In Ware segments, risk for nonculprit MACE rose by 45% for every increase of 100 in LBCI (HR = 1.45; 95% CI, 1.28-1.64), and segments with LBCI of 400 or more were at 411% greater risk for nonculprit MACE than segments with LBCI of less than 400 (HR = 4.11; 95% CI, 2.3-7.34), Waksman said.

Cumulative nonculprit MACE incidence in plaques was 3.7% in segments with LCBI of 400 or more and 0.8% in segments of less than 400, according to the researchers.

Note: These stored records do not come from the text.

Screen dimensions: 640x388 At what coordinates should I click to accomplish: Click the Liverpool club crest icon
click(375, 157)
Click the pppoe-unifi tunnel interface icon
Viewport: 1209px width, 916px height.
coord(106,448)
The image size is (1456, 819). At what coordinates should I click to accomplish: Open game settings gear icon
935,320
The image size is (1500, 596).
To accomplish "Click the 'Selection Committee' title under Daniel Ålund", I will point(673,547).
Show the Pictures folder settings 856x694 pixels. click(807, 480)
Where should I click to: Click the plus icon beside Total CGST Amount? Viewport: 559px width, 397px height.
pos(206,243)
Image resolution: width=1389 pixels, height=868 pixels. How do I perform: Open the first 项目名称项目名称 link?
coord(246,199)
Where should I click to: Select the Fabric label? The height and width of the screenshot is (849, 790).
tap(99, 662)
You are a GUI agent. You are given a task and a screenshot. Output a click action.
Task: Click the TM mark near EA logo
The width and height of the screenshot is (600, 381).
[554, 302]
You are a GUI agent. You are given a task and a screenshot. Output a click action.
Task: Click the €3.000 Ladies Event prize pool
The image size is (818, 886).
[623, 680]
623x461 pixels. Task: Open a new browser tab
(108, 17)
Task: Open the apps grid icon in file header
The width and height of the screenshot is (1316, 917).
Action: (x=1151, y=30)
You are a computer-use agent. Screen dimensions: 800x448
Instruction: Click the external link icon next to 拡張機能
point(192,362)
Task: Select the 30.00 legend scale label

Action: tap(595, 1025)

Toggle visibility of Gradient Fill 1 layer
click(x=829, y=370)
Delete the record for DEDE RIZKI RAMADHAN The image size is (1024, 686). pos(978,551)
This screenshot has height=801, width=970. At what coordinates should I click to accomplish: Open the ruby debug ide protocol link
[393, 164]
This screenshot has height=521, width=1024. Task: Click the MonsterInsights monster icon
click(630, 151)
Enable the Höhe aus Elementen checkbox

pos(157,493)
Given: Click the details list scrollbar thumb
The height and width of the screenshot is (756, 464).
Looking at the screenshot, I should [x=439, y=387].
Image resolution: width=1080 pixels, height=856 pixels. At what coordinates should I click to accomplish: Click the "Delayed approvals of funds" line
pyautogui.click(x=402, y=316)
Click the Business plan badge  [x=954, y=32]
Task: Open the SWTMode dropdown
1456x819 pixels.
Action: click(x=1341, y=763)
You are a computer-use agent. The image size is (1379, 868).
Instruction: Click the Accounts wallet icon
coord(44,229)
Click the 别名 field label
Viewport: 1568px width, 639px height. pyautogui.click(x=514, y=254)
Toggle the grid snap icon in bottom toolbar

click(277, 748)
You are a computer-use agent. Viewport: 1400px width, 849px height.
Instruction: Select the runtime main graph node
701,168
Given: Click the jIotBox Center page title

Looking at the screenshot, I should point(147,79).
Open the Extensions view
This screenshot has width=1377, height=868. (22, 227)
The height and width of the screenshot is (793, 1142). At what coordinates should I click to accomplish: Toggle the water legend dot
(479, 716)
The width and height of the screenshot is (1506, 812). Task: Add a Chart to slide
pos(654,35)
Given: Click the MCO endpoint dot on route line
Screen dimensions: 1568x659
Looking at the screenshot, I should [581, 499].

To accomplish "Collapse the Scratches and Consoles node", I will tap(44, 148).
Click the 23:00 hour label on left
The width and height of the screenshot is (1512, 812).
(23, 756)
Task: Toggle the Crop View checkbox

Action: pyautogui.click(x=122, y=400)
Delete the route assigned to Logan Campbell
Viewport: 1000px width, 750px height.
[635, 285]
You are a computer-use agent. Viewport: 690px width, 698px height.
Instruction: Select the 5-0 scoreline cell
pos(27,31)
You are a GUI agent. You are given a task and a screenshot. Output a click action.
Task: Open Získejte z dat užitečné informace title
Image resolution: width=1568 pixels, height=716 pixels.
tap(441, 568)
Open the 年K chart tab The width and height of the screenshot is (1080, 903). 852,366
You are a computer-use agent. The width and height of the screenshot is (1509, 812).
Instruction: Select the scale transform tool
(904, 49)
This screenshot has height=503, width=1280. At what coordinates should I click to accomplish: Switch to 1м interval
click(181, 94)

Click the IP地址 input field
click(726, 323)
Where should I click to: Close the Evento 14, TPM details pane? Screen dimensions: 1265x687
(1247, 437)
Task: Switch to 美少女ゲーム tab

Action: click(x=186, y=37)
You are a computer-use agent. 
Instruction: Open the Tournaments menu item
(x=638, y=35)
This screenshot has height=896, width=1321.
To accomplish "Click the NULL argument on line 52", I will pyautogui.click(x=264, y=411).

“Events continue to occur despite medical therapy,” Waksman told Cardiology Today’s Intervention. “A NIRS chemogram can detect vulnerable plaque and vulnerable patients, and probably should be considered to be utilized more routinely to be able to discriminate patients at risk. We should try to tailor therapy guided by this technology, and see if there are any therapies that can reduce the LCBI. We also need to determine whether if we reduce LCBI, it will be associated with fewer events.” – by Erik Swain

Reference:

Waksman R, et al. Late-Breaking Trials 4. Presented at: TCT Scientific Symposium; Sept. 21-25, 2018; San Diego.

Disclosure: The study was funded by Infraredx, a Nipro company. Waksman reports he has financial ties unrelated to the present study with Abbott Vascular, Amgen, AstraZeneca, Biosensors, Biotronik, Boston Scientific, Cardioset, Chiesi, DOMed, Medtronic, Philips/Volcano and Pi-Cardia Ltd.